In companies with a two tier board system – both a supervisory and a management board – the works council has the right to nominate one third of the members of the supervisory board where the company has more than 200 employees. The one exception, introduced through legislation passed in 2006,[1] is where there is an agreement between the works council and management to the contrary. Before making the nomination the works council must consult with the unions in the company.
The supervisory board is responsible for the general direction of the company, while the day-to-day business is in the hands of the management board. (In practice, most supervisory boards only meet rarely.) However, the 2006 legislation (and the 2013 legislation which has replaced it) leaves the procedures of both the supervisory and management board to companies themselves to regulate. Previously there was more detailed legislative regulation.
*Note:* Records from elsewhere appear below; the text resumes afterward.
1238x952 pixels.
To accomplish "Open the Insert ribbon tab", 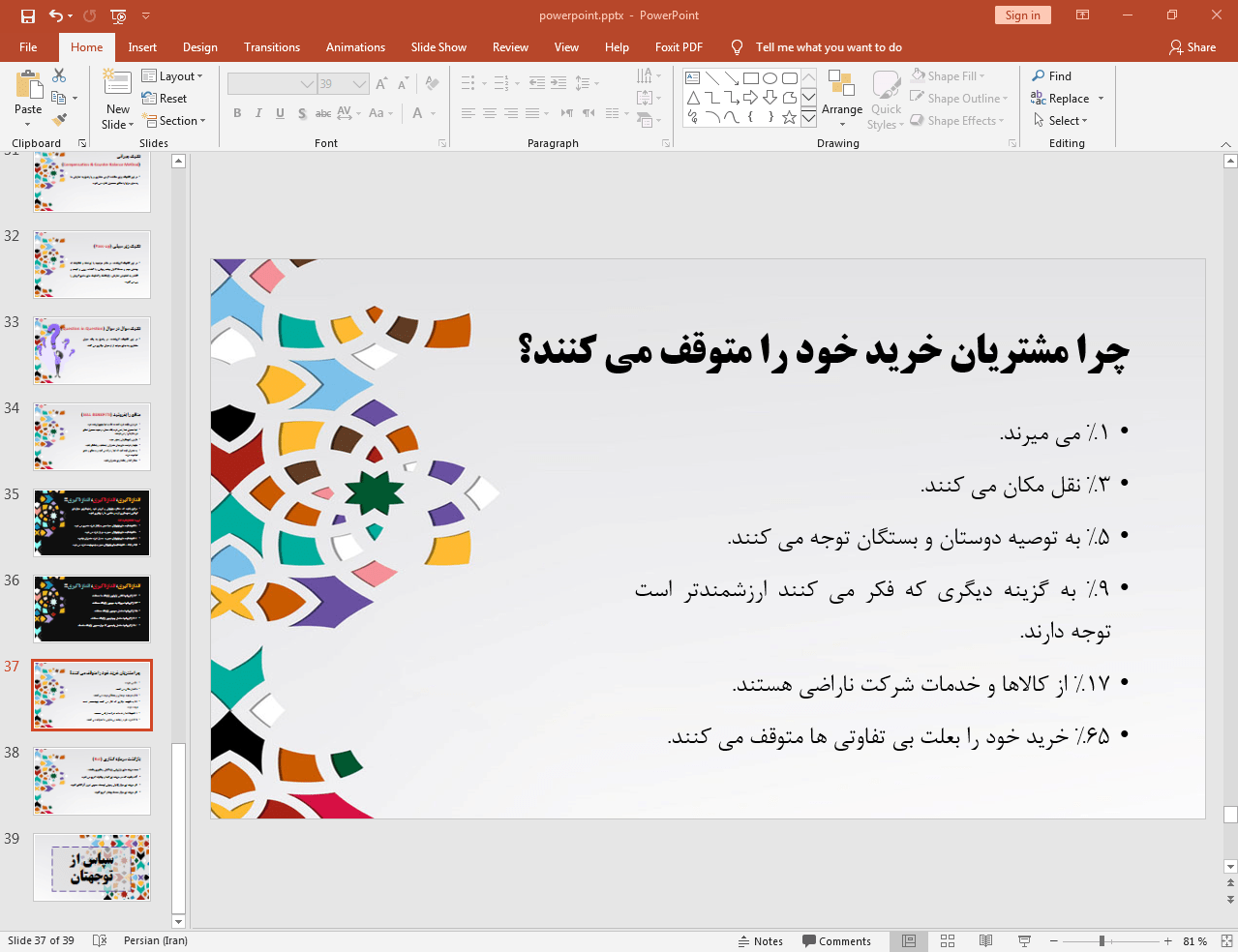I will (x=142, y=46).
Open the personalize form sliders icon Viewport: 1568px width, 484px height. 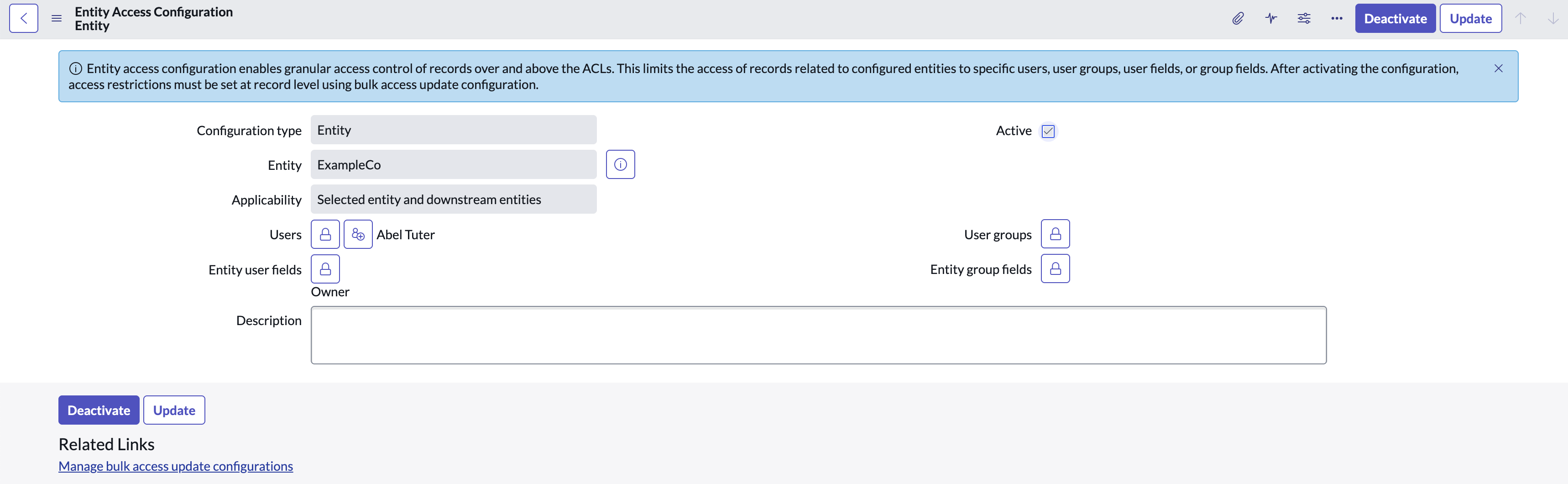tap(1304, 18)
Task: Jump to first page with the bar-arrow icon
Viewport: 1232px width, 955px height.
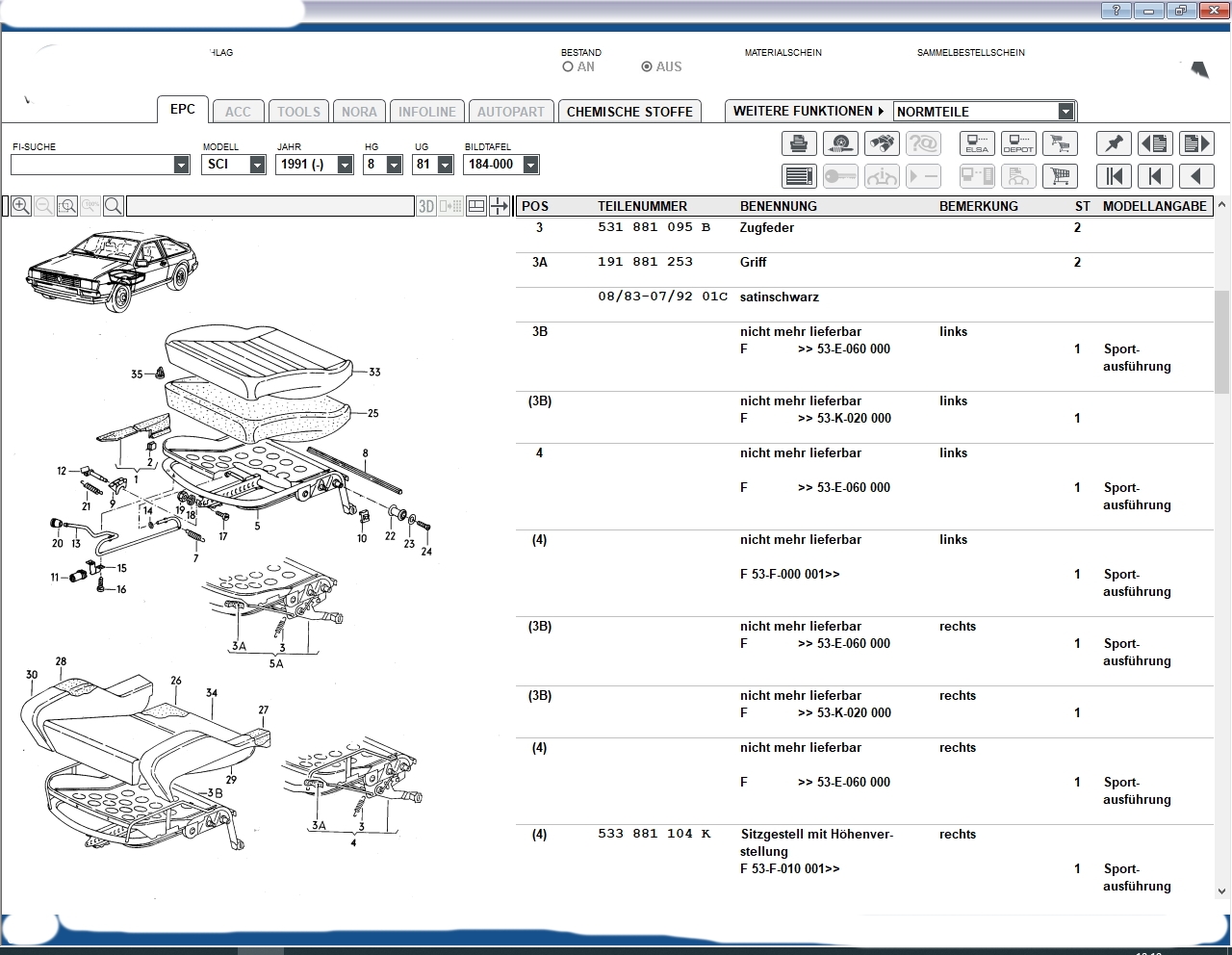Action: coord(1114,176)
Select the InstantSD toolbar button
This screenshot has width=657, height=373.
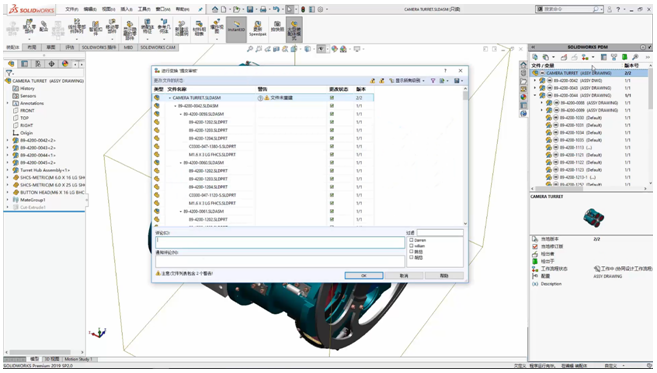236,28
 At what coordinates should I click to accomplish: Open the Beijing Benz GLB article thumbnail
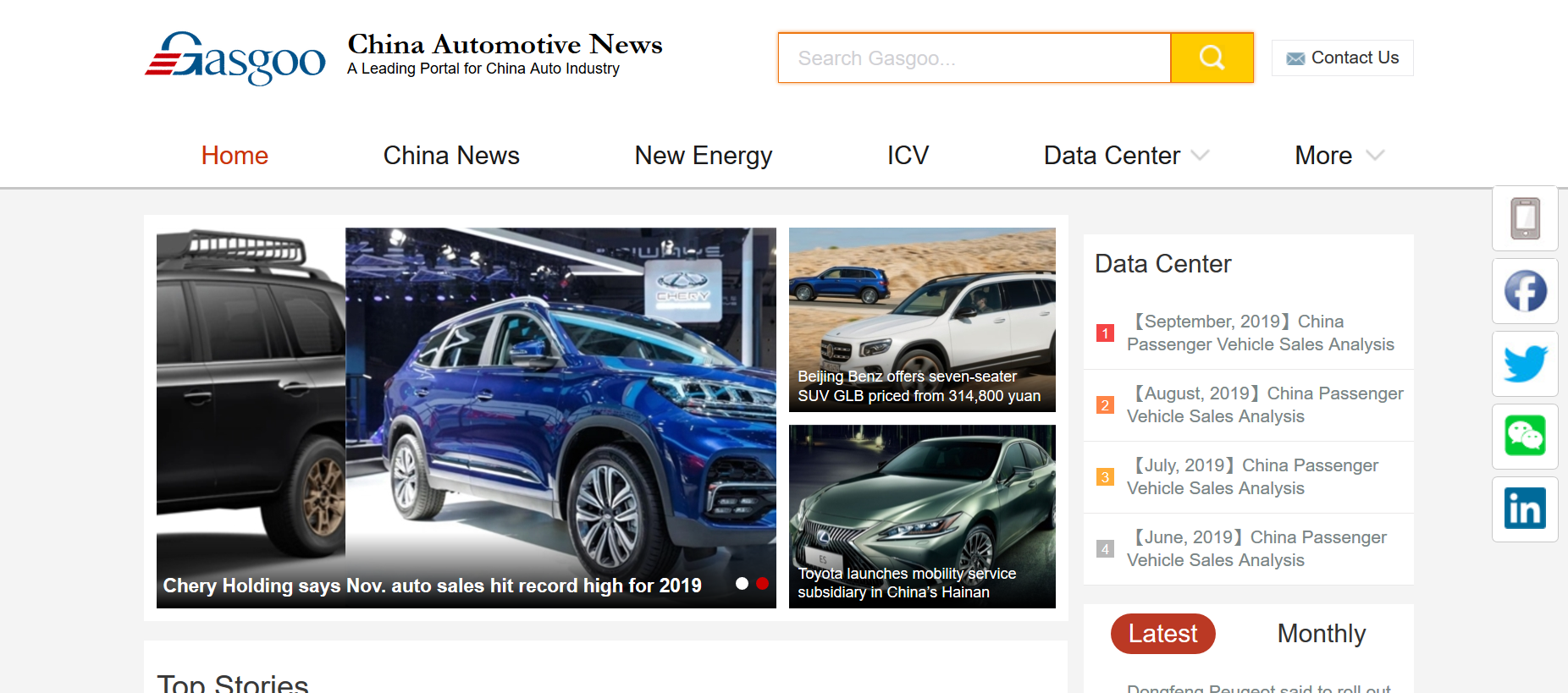tap(922, 320)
In companies with a single tier board system – just a board of directors – employee participation at board level must be regulated by an agreement between the works council and the company. This marked a change – before the 2006 legislation only two tier board structures were possible – and it represents a potential weakening of employee representation at board level, as there are no minimum requirements.
Employee representatives must be company employees have the same rights and obligations as other members of the supervisory board. However, under legislation passed in 2013 they have lost their right to protection against dismissal. All supervisory board members are elected for a period of five years.
[1] The 2006 legislation has been replaced by new legislation passed in 2013 (Civil Code: Act V of 2013 Section 3:119 to 128), but this has not altered the basic principles of employee representation at board level.
European representatives from Hungary for both European Works Councils and the European Company are chosen by the works council, or central works council, if there is one. Only the appointment of board members to a European Company is different – they are chosen by the SE representative body.
European Works Councils
Hungarian members of the special negotiating body (SNB) for the EWC are appointed by the works council, or by the central works council, if there is one (jointly by all the central works councils if there is more than one). If there is no works council the workforce elects an employee representative.
The situation is the same for Hungarian members of the fallback EWC set up under the annex to the directive.
European Company
Hungarian members of the special negotiating body (SNB) for the European Company are appointed by the works council, or by the central works council, if there is one (jointly by all the central works councils if there is more than one). If there is no works council the workforce elects an employee representative. Trade unionists who are not employees of the companies concerned – that is full time officials – may be members of the SNB.
The situation is the same for members of the SE representative body set up under the annex to the directive, except that membership is limited to employees of the SE.
Employee representatives at board level in a European Company, under the terms of the annex to the directive, are chosen by the SE representative body and must also be employees of the SE.
Further information on the national SE legislation can be found here.
Elected health and safety representatives are the main way that the interests of employees are represented in the area of health and safety in Hungary. However, in larger employers there is also a joint health and safety committee, made up of representatives of both sides.
Basic approach at workplace level
The employer has a duty to ensure the existence of healthy and safe working conditions. However, employee health and safety representatives should cooperate with the employer in order to achieve this.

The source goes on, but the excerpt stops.